On Food and Sterility
August 25, 2012 in Health
Page 253 PEA
* High in contraceptive agents
In folk medicine the pea’s greatest claim to fame is as an antifertility agent.
Surprise! Plain old green peas, numerous studies show, do contain well-known antifertility agents.
Amazingly, in recent years much time, energy, and money have gone into trying to make pea chemicals into pharmaceutical contraceptives. “The population of Tibet has remained stationary for the last 200 years and the staple of the diet of the Tibetans consists of barley and peas.” With that observation made in 1949, Indian scientist Dr. S. N. Sanyal of the Calcutta Bacteriological Institute undertook a lifelong mission based on his conviction that an over consumption of peas had accidentally curbed population growth in Tibet. His aim was to identify the contraceptive chemical in peas and turn it into an antifertility drug to be used in India and throughout the world. He very nearly succeeded.
The Indian government, in fact, for years had as one of its biggest priorities the isolation of the pea’s remarkable contraceptive secret. As far back as 1935, an Indian professor had noticed that both male and female laboratory rats which ate only “martar,” or peas, were sterile. Fed peas as twenty percent of the diet, litters were reduced; at thirty percent they were nonexistent.
Dr. Sanyal managed to identify the antifertility pea chemical, m-xylohydroquinone. He synthesized it, concentrated it in capsules, and gave it to women; their pregnancy rate went down by fifty to sixty percent. When men took the antifertility pea capsule, their sperm count dropped by half. Somehow the pea compounds meddled with the reproductive hormones progesterone and estrogen. Dr. Sanyal’s human trials “definitely established the oral contraceptive properties of P. sativum (pea) oil,” agrees Dr. Normal Farnsworth of the University of Illinois and a leading expert on fertility-regulating drugs. But he notes, the pea chemicals never gained a place as a contraceptive because their performance could not match that of other pharmaceuticals, namely the Pill.

Data excerpt
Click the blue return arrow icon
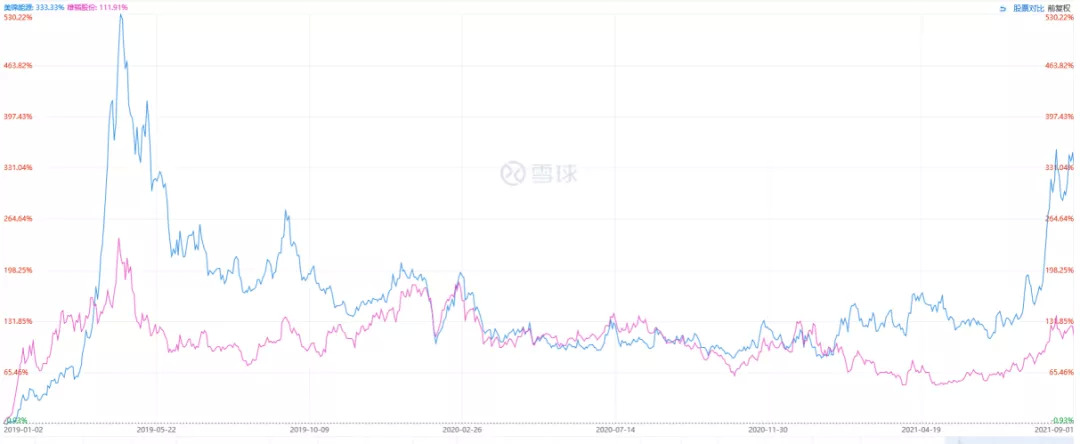coord(1003,8)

Assignment
Answer these questions from the text on peas and fertility above.
(a) In what year did an Indian professor notice that rats eating only peas were sterile?
(b) What antifertility chemical did Dr. Sanyal identify in peas?
(c) By how much did the pregnancy rate drop for women given the pea capsules?

Response below
(a) 1935
(b) m-xylohydroquinone
(c) By fifty to sixty percent